How to complete this task: Can the lines below, from the one that holds "Viewport: 1418px width, 840px height." to the very end, be echoed exactly, with both ends included and no pictures?
Start of Available data
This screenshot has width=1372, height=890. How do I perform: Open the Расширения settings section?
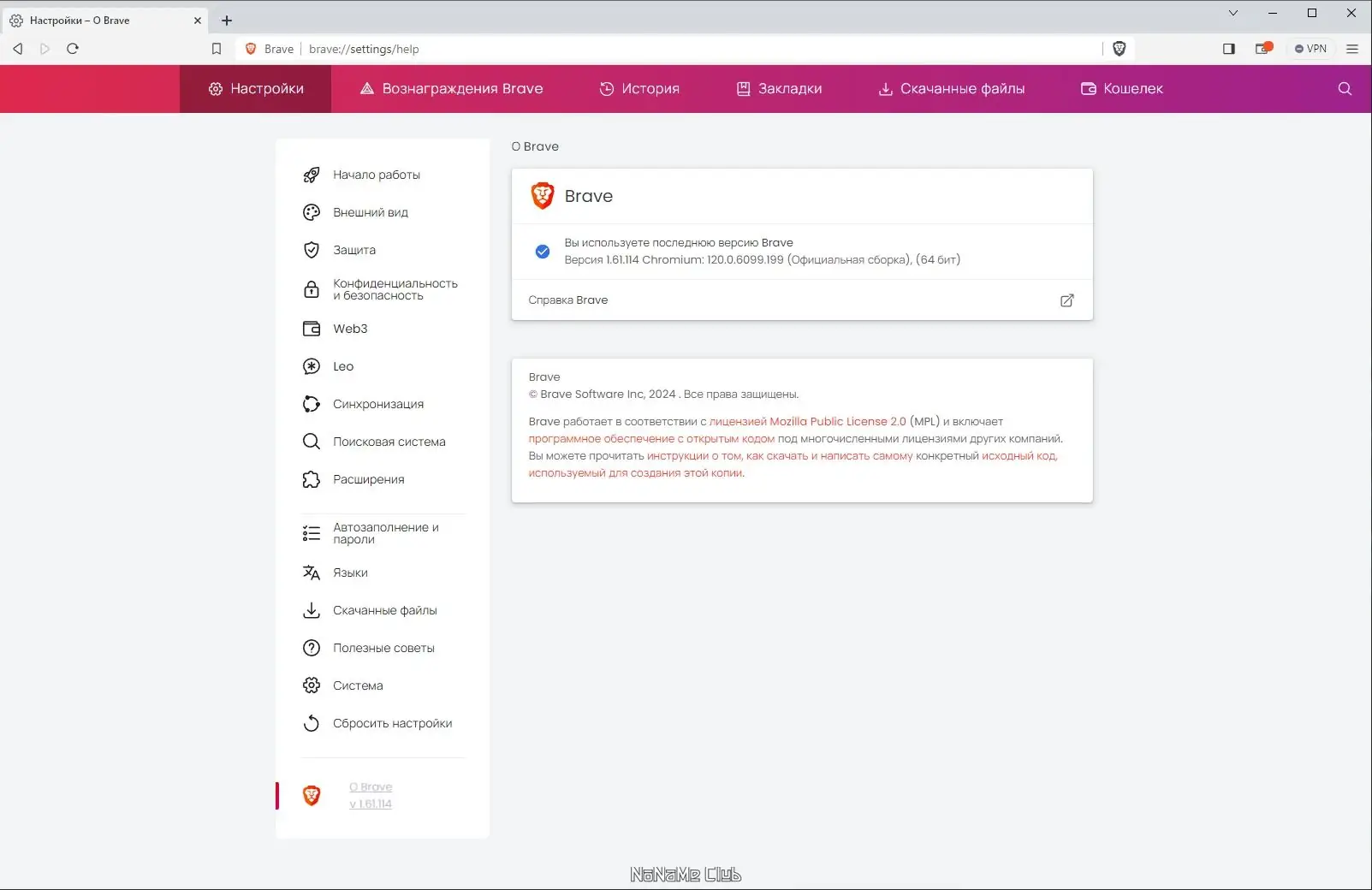coord(368,479)
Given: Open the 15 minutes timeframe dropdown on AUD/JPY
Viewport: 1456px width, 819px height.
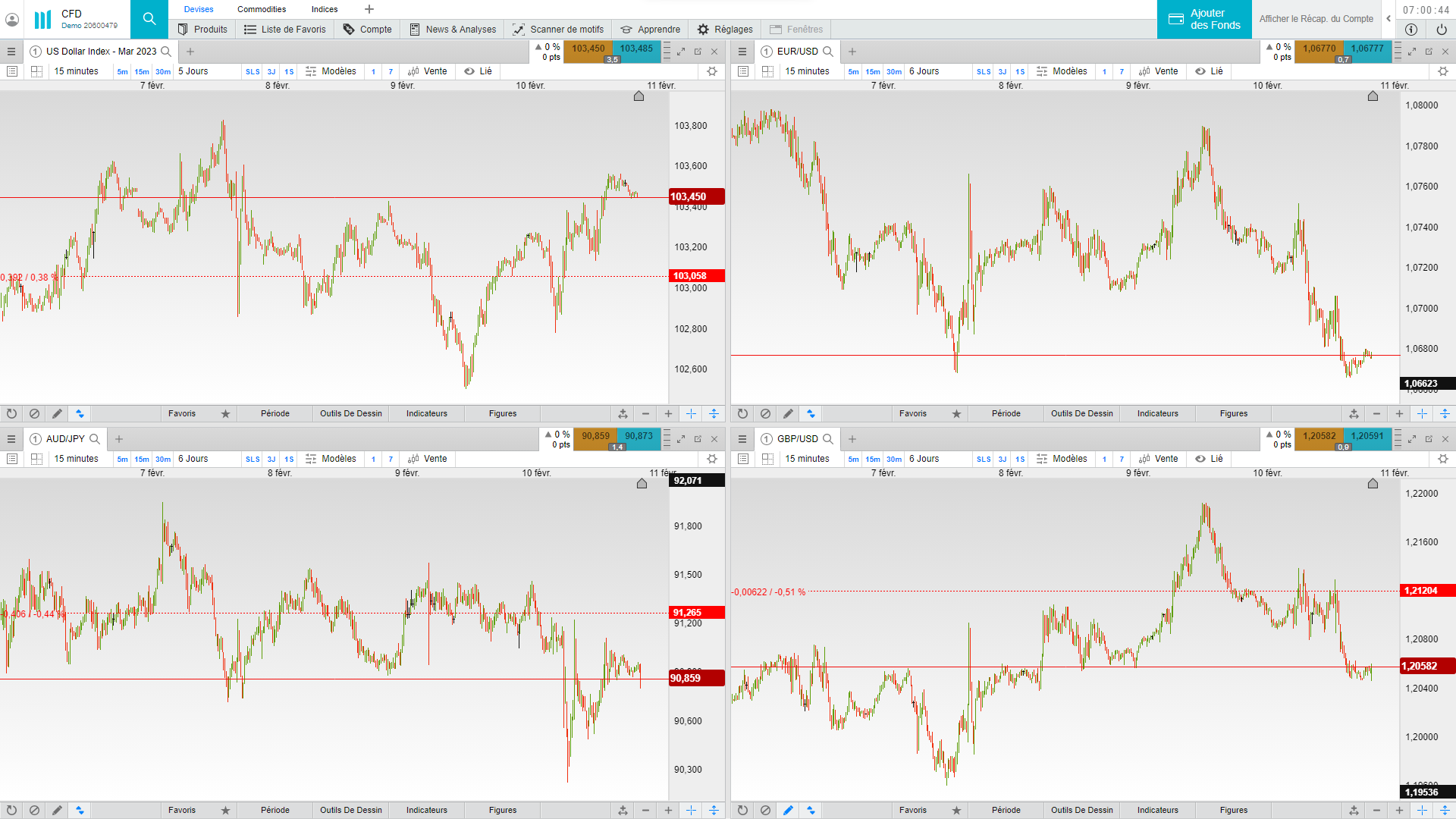Looking at the screenshot, I should click(76, 459).
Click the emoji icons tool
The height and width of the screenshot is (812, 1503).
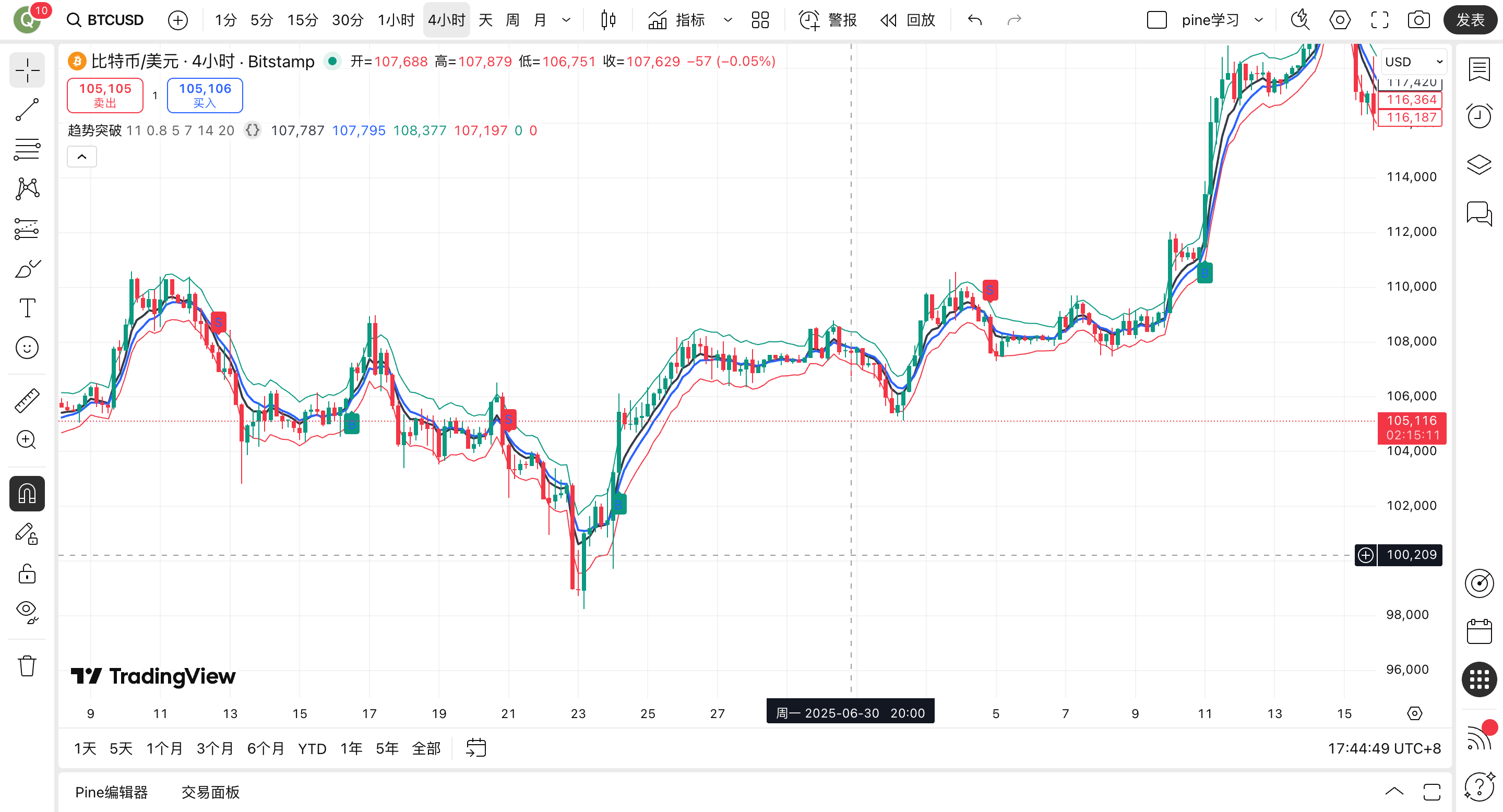[x=27, y=348]
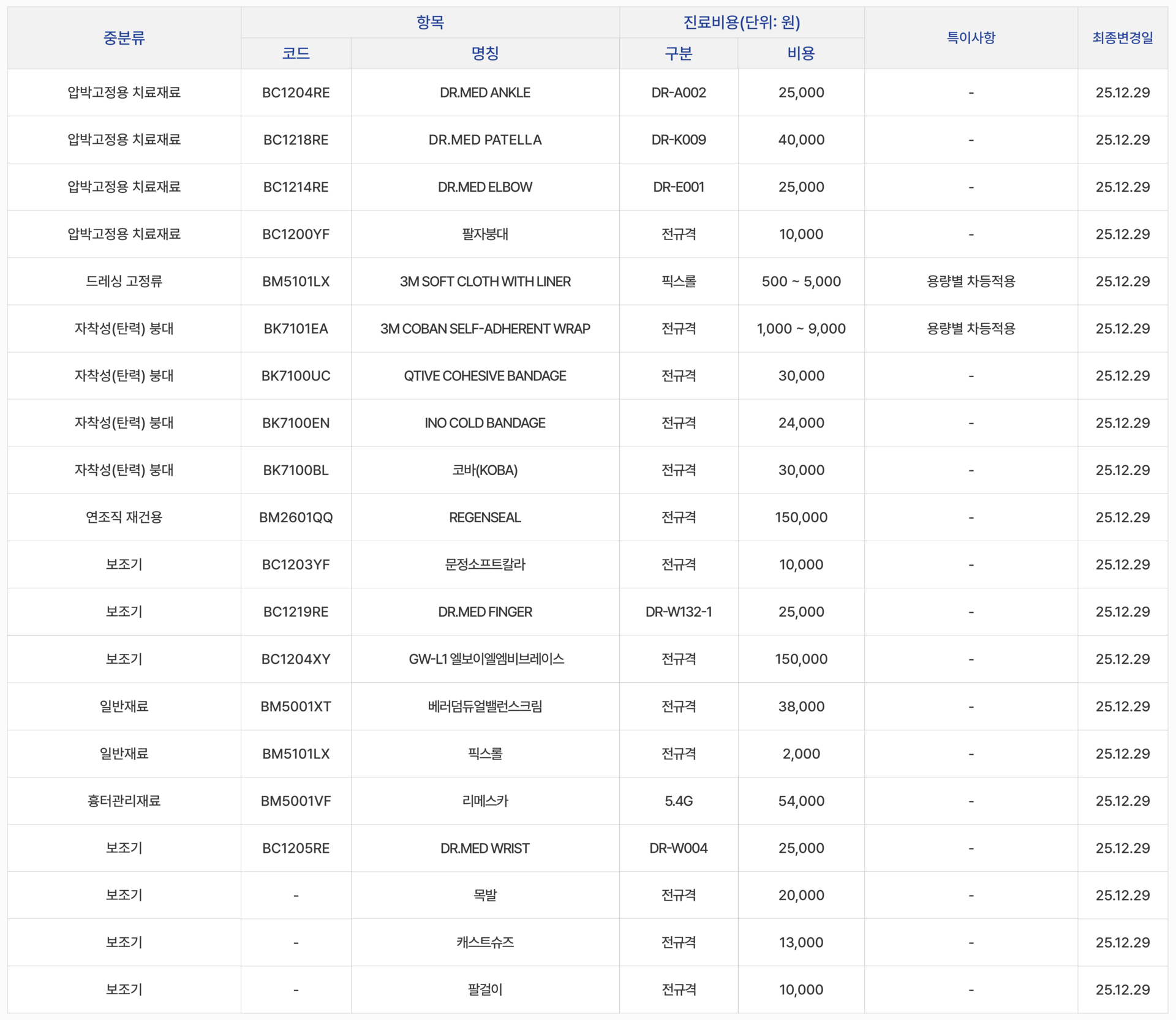Click the 최종변경일 column header

[1122, 38]
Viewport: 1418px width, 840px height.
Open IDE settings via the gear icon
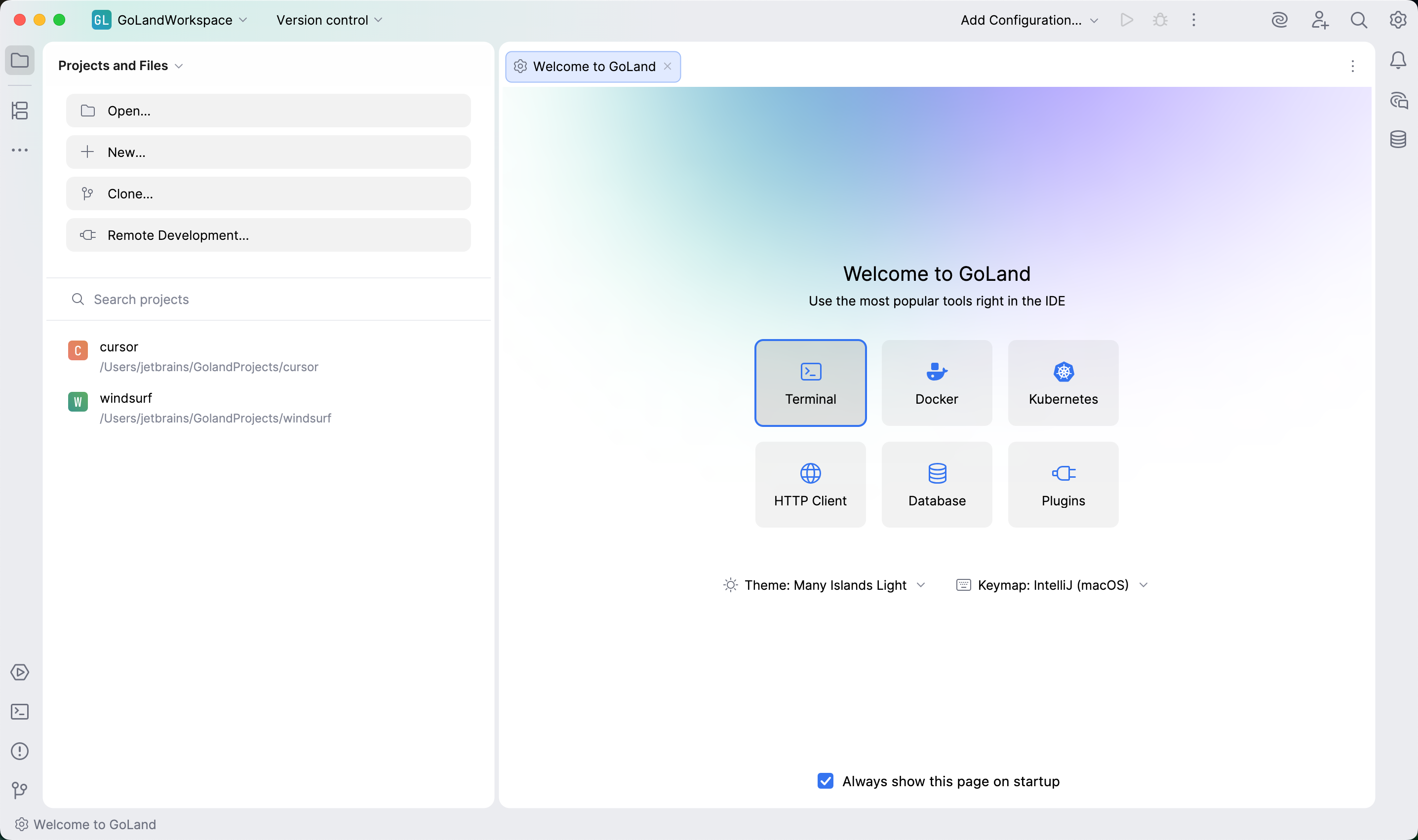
End of Available data
Answer to this task:
Viewport: 1418px width, 840px height.
Open IDE settings via the gear icon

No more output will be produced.